Her 25-year-old son Paul is a youth counselor, as well.

Seddon's husband, Thomas, a buyer for General Electric in Salem, also has been a youth counselor and supports her activities whenever possible.

Seddon, who was a member of Greene Memorial's administrative board for 25 years, serves on its education committee and is the church's Young Adult Ministries coordinator.

"I can't remember a time when I was not involved in church," she said. "I feel that God is working in my life. I work well with children and that's one of the talents I need to use," she said.

One of her favorite youth endeavors is the Summer Enrichment Program Inc., a day camp for disadvantaged youngsters in Roanoke's West End. Seddon is president of the program's board of directors.

Her other community projects have included RAM House, the Salvation Army soup kitchen and Habitat for Humanity.

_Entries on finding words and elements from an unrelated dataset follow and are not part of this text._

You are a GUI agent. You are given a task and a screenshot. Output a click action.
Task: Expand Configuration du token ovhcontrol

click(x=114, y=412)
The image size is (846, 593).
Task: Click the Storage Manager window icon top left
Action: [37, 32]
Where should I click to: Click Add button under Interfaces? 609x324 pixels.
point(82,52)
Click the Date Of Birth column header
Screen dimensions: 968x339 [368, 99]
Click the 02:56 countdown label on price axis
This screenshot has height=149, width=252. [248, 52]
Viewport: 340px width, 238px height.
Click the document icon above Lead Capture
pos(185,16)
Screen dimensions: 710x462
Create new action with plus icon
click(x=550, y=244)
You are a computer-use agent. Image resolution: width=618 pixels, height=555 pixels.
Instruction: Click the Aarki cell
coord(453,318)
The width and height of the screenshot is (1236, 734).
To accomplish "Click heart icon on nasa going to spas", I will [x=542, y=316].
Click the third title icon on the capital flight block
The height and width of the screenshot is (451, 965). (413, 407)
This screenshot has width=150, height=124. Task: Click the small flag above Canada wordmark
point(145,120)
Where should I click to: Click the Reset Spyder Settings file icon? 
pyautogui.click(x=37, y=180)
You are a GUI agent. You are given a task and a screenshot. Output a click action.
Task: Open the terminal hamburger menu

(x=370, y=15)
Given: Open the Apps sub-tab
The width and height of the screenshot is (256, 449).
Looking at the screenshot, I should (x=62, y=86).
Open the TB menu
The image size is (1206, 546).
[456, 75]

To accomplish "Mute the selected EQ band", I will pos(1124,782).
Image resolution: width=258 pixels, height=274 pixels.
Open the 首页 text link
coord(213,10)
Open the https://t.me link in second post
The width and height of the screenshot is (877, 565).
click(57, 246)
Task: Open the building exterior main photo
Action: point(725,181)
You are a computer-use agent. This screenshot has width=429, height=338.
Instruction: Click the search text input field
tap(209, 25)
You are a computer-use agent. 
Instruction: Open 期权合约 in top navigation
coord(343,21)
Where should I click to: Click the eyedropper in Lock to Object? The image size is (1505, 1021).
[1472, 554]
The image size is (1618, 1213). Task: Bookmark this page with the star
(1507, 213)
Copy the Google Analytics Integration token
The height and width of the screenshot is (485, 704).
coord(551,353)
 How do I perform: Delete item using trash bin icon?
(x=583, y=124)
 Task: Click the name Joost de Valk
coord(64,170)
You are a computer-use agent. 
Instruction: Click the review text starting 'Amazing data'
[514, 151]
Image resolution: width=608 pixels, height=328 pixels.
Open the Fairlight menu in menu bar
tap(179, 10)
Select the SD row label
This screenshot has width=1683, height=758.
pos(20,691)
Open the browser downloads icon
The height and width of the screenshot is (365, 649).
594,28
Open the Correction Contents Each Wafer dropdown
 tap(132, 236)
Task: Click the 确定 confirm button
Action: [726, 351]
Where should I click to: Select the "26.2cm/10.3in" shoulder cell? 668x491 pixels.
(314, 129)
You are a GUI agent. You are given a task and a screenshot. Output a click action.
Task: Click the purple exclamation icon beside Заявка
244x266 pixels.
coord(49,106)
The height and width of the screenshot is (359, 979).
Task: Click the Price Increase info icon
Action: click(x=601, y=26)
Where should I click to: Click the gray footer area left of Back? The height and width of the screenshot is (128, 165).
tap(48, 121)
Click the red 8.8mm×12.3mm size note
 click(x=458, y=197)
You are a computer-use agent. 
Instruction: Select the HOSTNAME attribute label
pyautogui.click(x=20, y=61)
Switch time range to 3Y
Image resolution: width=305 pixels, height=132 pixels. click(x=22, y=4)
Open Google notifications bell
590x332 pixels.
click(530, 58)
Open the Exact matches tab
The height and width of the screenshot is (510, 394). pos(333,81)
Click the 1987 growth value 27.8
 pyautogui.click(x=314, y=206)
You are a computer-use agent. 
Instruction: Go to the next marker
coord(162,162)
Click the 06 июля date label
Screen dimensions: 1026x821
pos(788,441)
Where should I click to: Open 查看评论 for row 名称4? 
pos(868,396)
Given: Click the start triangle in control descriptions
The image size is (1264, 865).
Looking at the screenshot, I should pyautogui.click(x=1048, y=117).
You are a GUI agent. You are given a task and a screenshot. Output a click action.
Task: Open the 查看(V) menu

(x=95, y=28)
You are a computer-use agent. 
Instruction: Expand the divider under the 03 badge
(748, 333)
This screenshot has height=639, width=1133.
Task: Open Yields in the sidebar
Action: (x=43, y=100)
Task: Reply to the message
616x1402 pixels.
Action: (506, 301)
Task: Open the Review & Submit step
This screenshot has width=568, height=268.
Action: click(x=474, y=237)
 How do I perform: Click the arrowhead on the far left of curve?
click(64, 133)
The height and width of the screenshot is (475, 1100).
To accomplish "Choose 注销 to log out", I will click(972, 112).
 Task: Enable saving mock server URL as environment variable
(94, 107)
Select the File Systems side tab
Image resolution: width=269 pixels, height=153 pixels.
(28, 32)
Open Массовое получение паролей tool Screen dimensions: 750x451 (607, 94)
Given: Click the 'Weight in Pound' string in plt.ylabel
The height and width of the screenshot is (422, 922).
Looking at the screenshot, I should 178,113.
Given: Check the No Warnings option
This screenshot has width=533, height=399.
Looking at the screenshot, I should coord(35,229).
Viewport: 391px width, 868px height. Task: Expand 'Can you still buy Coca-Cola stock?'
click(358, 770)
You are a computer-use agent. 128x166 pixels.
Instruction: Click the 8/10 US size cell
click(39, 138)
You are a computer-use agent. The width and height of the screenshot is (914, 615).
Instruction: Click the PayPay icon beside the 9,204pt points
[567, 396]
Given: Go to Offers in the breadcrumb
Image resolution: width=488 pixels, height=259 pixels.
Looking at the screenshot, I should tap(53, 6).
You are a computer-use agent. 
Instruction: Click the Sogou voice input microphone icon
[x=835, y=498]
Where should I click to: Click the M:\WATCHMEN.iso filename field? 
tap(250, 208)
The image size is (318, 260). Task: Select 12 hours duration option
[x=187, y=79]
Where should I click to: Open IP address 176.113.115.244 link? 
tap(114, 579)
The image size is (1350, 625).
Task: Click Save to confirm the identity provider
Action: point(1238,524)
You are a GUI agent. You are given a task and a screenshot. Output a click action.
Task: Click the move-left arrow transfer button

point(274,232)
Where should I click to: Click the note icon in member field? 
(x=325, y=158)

As a young mother, Seddon was a Girl Scout and Cub Scout leader and gave her children what her daughter described as "an all-American upbringing."

"It was just understood that we'd go to church and Sunday school," said Seddon. "Raising children is the hardest job in the world - you need all the help you can get. A church family is very important to give a child security and self-esteem. I felt like my faith has helped me. I believe in God, and I believe it's important to give back to this world."

Seddon paused and then expressed a sentiment that had been echoed by the other Mother-of-the-Year honorees: "I feel like I have been very blessed in my life."